WHAT YOU WILL DO:
1. Answer these questions from the text on the Jackson Hole symposium.
(a) Since what year has the Kansas City Fed hosted the symposium each August?
(b) In what year did Ben Bernanke use Jackson Hole to hint at QE2?
(c) Before attendance grew, who made up the gathering?
2. Reproduce word for word the stretch of the Jackson Hole text from "Why Jackson Hole?" through "around the world.".

-- start TEXT TO READ --

Hosted by the Kansas City Fed every August since 1982, Economic Policy Symposium started as a quiet academic gathering in sleepy Wyoming and has somehow since evolved into one of the world's most watched economic events.
Why Jackson Hole?
Simple.
It's far away from the Washington DC circus.
No press conferences or podiums. No formal congressional hearings. Just fresh mountain air, some Snake River fly fishing, a little backyard barbecue, and the supposed freedom to float ideas without cementing any in concrete.
And that's exactly what's happened over the years. Ben Bernanke used Jackson Hole in 2010 to hint at QE2 before making it official. Janet Yellen laid the groundwork there in 2015 for the first rate hike after the financial crisis.
And Powell has turned it into his personal testing ground for trying out new messaging.
Attendance has exploded too. What used to be a handful of Fed officials and select academic economists has become a cadre of central bankers, finance ministers, and market heavyweights from around the world.

-- end TEXT TO READ --
-- start DATASET EXCERPT --

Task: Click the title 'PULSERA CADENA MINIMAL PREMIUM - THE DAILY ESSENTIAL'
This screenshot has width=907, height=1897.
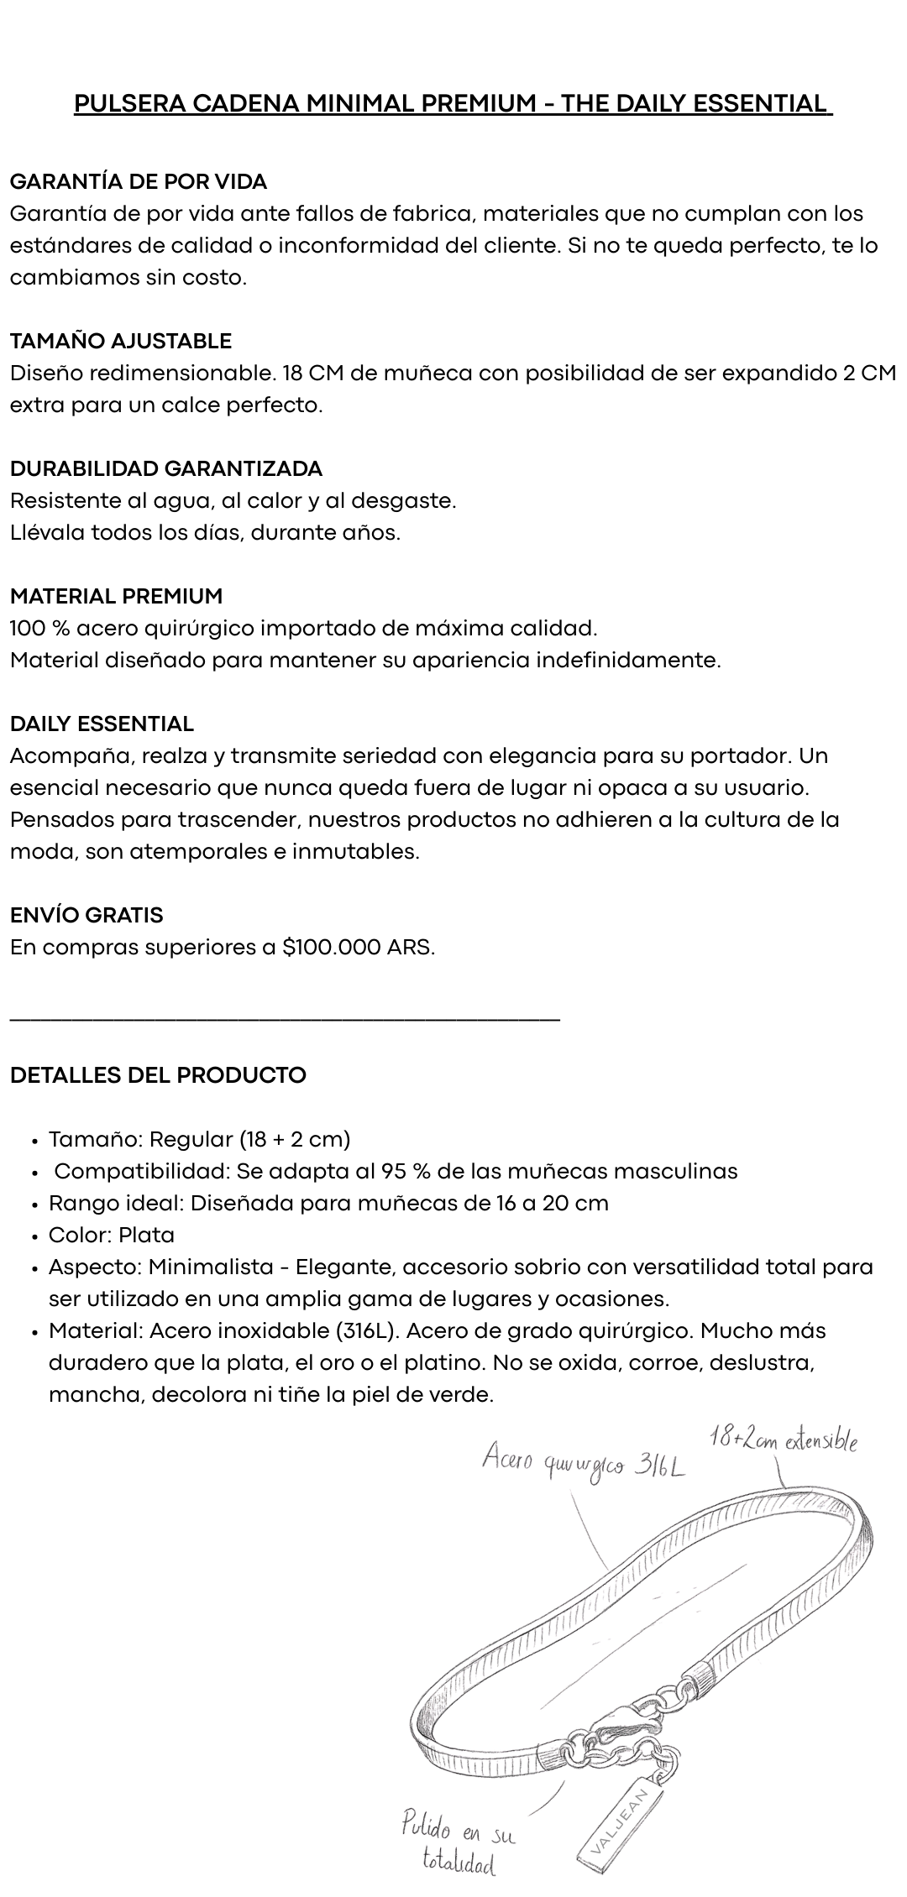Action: (x=453, y=103)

-- end DATASET EXCERPT --

LIST OF SOLUTIONS:
1.
(a) 1982
(b) 2010
(c) A handful of Fed officials and select academic economists

2.
Why Jackson Hole?
Simple.
It's far away from the Washington DC circus.
No press conferences or podiums. No formal congressional hearings. Just fresh mountain air, some Snake River fly fishing, a little backyard barbecue, and the supposed freedom to float ideas without cementing any in concrete.
And that's exactly what's happened over the years. Ben Bernanke used Jackson Hole in 2010 to hint at QE2 before making it official. Janet Yellen laid the groundwork there in 2015 for the first rate hike after the financial crisis.
And Powell has turned it into his personal testing ground for trying out new messaging.
Attendance has exploded too. What used to be a handful of Fed officials and select academic economists has become a cadre of central bankers, finance ministers, and market heavyweights from around the world.